Ma a cosa si riferiscono le parole di Yellen e come si è arrivati a questo punto? Per inquadrare bene la situazione bisogna anzitutto conoscere il funzionamento delle regole di bilancio negli Stati Uniti, dove il Congresso fissa per legge la soglia entro la quale il debito pubblico deve mantenersi, pena appunto il fallimento dello Stato. Nella storia degli Usa questa soglia di indebitamento consentita, detta tetto del debito, è stata già innalzata o sospesa circa 80 volte dal 1960, di cui tre sotto la presidenza Trump. Lo scorso gennaio il Congresso non è però riuscito a innalzare ulteriormente il tetto al debito e ora bisogna trovare un accordo entro il 1° giugno, altrimenti si rischia di arrivare al mancato pagamento di alcune delle spese del bilancio pubblico.

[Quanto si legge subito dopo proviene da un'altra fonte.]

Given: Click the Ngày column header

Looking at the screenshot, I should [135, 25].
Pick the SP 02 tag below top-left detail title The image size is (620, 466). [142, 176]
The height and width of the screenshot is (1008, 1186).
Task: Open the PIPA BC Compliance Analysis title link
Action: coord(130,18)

UNA CATASTROFE IN VISTA SE NON SI TROVA UN ACCORDO POLITICO

Le parole di Janet Yellen sono state chiare: se entro giugno il Congresso non riuscisse ad approvare una legge per innalzare la soglia del debito si creerebbe una “catastrofe economica e finanziaria che sarebbe dipesa da noi stessi”. Il problema è politico: per innalzare il tetto, infatti, occorre un accordo bipartisan tra democratici e repubblicani, esito che però non è affatto scontato. La Camera – a maggioranza democratica e dunque favorevole al presidente Biden – ha già approvato l’innalzamento lo scorso 27 aprile; ma la proposta di legge è rimasta incagliata in Senato, dove invece la maggioranza è del partito repubblicano.

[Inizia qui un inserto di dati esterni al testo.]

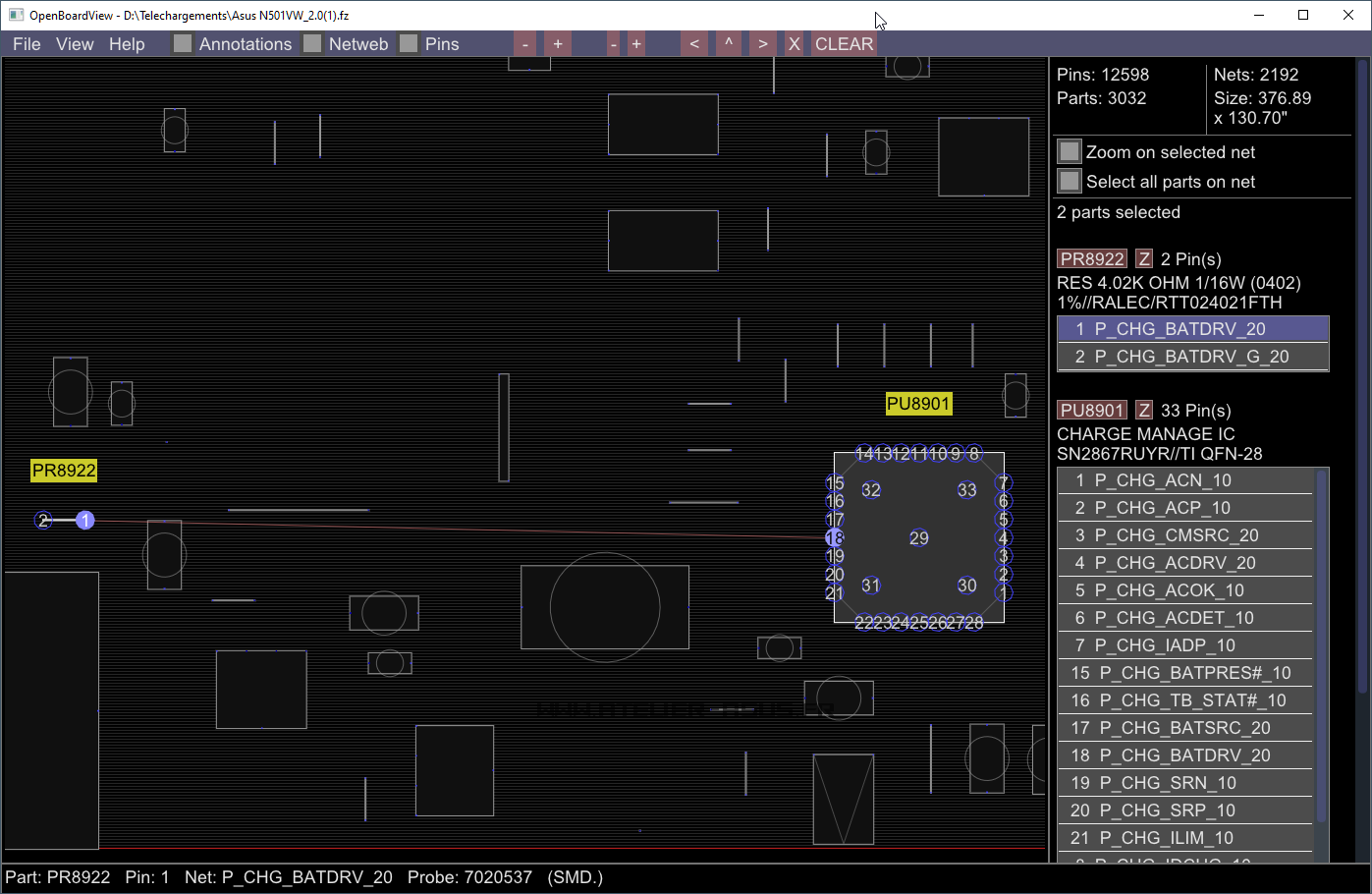
Task: Click the right arrow '>' toolbar button
Action: [x=762, y=44]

GARANTIRE IL PAGAMENTO DEGLI INTERESSI SUI TITOLI DI STATO

In caso di mancato accordo, e quindi di default, le autorità Usa dovrebbero anzitutto studiare soluzioni per garantire, almeno per un po’ di tempo, il pagamento degli interessi sul debito: un paradosso per gli investitori, che da sempre considerano i titoli di Stato statunitensi un “porto sicuro”. Tuttavia, se anche si trovasse una soluzione per questo problema, il fallimento dello Stato porterebbe a ritardare i pagamenti su pensioni pubbliche, sussidi e altre spese, con pesanti conseguenze per i cittadini Usa.

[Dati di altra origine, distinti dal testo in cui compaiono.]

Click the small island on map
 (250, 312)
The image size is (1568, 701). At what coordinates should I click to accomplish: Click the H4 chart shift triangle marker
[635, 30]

USA PIÙ RISCHIOSI DI MESSICO E GRECIA

Uno scenario che i mercati stanno già iniziando a scontare: ed ecco che i credit default swap sul debito Usa a un anno sono arrivati a toccare il massimo storico di 172 punti base, secondo i dati di S&P Global Market Intelligence riferiti dalla Reuters. Come hanno osservato alcuni analisti, assicurarsi contro il rischio di fallimento dei Treasury a 12 mesi costa ora 50 volte di più rispetto al prezzo richiesto per gli stessi derivati sul Bund tedesco a un anno e persino più di quelli relativi al debito di Paesi ritenuti tradizionalmente poco affidabili, come Messico, Filippine, Croazia e la stessa Grecia. Resta per ora la fiducia degli investitori nei confronti dei titoli del Tesoro Usa a scadenza più lunga, come i decennali. Fino al primo giugno gli occhi degli investitori restano puntati sul Congresso, in attesa delle decisioni che verranno prese per scongiurare il default della prima economia mondiale. I mercati comunque scontano che verrà trovata – come al solito – una soluzione entro i termini previsti.